Add to this a tradition of low taxes. The linked article discusses this to some extent, but let me expand upon it, as I get into this some in Empire of Timber (now available at a not horrible price!). The majority of taxes in these counties came from the Oregon and California Land Grant lands for many decades. The O&C was a failed railroad grant through the most valuable timber lands in Oregon that was reacquired by the government and leased to timber companies. Douglas County became the nation’s timber capital based on these lands. The deal was that the timber companies would pay taxes on the timber they cut and a big chunk of that went into the county larder. That meant that schools and roads and police were paid for with little to no money from the citizenry, creating a no-tax culture. So in the 1980s, when the timber industry declined (for many reasons, not just owl protection), not only did unemployment rise, but so did the need to tax the populace for this first time. This all added significantly to the overall atmosphere of resentment.

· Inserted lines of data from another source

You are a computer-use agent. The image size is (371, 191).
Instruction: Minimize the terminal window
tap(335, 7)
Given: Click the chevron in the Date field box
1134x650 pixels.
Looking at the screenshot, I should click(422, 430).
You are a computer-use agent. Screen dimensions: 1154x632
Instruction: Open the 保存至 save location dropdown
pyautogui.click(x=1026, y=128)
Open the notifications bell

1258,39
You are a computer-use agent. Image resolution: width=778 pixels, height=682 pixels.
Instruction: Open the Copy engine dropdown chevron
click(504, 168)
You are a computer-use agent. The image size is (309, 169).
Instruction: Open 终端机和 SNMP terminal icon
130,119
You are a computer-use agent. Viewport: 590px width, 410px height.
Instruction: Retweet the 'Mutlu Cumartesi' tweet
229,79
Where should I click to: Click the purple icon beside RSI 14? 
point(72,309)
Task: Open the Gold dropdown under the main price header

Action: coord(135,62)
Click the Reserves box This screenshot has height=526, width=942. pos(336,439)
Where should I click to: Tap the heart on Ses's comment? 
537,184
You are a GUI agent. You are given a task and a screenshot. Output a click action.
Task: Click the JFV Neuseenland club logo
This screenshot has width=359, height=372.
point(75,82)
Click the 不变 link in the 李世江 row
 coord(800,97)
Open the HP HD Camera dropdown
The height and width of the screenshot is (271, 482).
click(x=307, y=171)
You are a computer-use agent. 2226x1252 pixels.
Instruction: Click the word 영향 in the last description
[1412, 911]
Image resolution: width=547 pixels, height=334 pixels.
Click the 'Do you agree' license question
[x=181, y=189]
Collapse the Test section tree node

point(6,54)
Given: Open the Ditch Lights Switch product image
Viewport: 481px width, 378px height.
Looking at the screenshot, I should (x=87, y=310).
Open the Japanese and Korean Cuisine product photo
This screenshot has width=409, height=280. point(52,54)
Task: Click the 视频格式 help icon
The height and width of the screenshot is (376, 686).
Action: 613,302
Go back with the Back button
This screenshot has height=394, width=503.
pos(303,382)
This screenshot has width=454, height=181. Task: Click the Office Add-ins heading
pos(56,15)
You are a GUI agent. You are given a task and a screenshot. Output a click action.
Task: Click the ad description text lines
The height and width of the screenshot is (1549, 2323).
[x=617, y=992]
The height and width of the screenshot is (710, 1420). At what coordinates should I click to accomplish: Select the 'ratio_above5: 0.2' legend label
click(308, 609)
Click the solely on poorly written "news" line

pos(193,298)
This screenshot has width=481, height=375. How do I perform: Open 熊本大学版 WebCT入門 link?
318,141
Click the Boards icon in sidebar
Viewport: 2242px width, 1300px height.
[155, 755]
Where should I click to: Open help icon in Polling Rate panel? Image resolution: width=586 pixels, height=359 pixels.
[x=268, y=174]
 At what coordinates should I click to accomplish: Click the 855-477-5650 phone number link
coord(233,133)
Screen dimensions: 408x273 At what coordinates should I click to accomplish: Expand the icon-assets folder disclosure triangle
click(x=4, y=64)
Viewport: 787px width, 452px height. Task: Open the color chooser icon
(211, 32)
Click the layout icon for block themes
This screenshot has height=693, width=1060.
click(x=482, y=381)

All of this is to say that the core of white conservatism, especially white working class conservatism, is really, really complex, much more so than is allowed to exist in liberal debates on it. Race and misogyny no doubt played a role in the voting of these people, but they also have very real “economic anxiety” and economic resentment in a rapidly changing state and economic reality. Add to this their unique history and you have a brew of right-wing extremism that hurts only themselves, and of course anyone unfortunate to live under their rule.

At the very least, I hope this discussion pushes back effectively against the simplistic discussion of the white working class and the 2016 election. Because I don’t think there’s anything about Douglas County, Oregon that suggests a monocausal reason for its conservatism. It’s conservative for a lot of reasons, some of them addressable perhaps by Democrats and some perhaps not.